A 60 anni, un reduce incattivito come lui non ha ancora fatto chiarezza col
passato e vanta, ormai, una filmografia schizoide, segnata non da una
liberatoria anarchia tematica e creativa, ma da strisciante ambiguità
ideologica spacciata per patriottismo critico o, in antitesi, polemismo
costruttivo.
Oliver Stone dispensa critiche all'amministrazione Bush e ai repubblicani in
genere (vedi i 40 milioni di dollari spesi per l'insulso accanimento
mediatico contro Clinton e i 4 - ! - impegnati per indagare su Al Qaeda, dal
momento che sapevano già tutto in partenza...), predicando bene e con
passione, ma nella pratica si rende colpevole di opere agghiaccianti e
smaccatamente filoamericane.
Non è un caso che anche in patria si siano stupiti di tanta unilateralità e
vuoto di tematiche messe in campo e si sia tacciato il film (horribile
dictu per uno che ha diretto EL SALVADOR, JFK e COMANDANTE) di
patriottismo acritico e di prodotto per famiglie, peraltro fallimentare al
botteghino, perché il pubblico politicamente orientato non desidera
essere disorientato a ogni nuovo film.
Oliver Stone, al di là della cattiva fama acquisita sui set, soffre
indiscutibilmente la profonda scissione di chi ha combattuto in Vietnam e,
da reduce molto giovane, non è stato in grado di elaborare una relazione
equilibrata con il Flower Power, il Movimento per i Diritti Civili, i Black
Panthers (tutti della sua generazione) e, più in generale, le culture
giovanili, rock incluso, che avevano intrapreso una lotta sul posto
alternativa all'intervento militare, di cui lui era stato strumento.

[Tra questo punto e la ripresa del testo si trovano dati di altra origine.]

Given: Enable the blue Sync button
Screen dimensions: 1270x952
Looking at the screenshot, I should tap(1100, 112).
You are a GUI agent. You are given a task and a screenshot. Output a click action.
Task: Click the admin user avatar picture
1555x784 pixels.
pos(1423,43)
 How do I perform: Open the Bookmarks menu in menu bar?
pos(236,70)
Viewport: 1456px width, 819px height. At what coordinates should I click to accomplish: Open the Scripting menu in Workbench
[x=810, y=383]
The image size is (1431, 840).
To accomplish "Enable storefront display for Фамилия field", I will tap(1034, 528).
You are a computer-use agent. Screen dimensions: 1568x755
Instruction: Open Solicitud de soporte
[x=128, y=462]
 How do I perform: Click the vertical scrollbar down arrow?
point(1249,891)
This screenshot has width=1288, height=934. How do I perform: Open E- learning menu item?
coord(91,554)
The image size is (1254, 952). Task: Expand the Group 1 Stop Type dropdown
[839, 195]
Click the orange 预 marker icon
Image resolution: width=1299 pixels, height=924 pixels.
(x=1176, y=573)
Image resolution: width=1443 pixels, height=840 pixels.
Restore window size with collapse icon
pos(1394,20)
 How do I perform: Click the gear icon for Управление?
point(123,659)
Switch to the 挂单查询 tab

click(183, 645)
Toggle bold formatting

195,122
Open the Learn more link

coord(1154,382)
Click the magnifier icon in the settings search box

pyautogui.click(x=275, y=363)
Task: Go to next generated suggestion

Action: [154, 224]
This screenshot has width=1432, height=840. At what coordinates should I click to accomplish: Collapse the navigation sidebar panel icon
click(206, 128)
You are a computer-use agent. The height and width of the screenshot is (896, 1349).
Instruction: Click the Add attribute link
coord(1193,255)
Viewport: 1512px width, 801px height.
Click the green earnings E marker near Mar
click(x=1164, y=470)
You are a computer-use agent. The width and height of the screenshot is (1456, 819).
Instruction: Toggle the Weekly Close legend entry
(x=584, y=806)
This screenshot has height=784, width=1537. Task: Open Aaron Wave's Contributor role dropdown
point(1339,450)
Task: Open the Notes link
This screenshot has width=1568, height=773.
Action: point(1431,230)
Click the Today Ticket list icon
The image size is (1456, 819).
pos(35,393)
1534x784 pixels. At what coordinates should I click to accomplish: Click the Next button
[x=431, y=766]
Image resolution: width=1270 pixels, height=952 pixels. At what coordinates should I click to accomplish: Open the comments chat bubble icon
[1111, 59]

è scontato che l'intelligenza
ribelle sino ad allora repressa sia esplosa alla fine degli ultimi anni
Settanta, a guerra conclusa, esprimendosi attraverso un forte risentimento
verso gli "hyppie privilegiati" ai quali Stone-ragazzo, senza la chiamata
alle armi, si sarebbe certamente unito, se non altro per una certa attestata
tendenza all'addiction e per la libertà espressiva che quella appartenenza
garantiva.
Stone ha odiato/amato il personaggio di Jim Morrison e ha detestato la scena
newyorkese che girava attorno alla Factory warholiana - come è chiaro in THE
DOORS - e il suo solo eroe senza macchia è
Jfk.
La
radicale ambiguità della persona, però, non gli ha impedito di girare anche
NIXON ("Even Richard Nixon has got soul", cantava Neil Young) e questo WTC
senz'anima e così smattacamente dalla parte di Bush.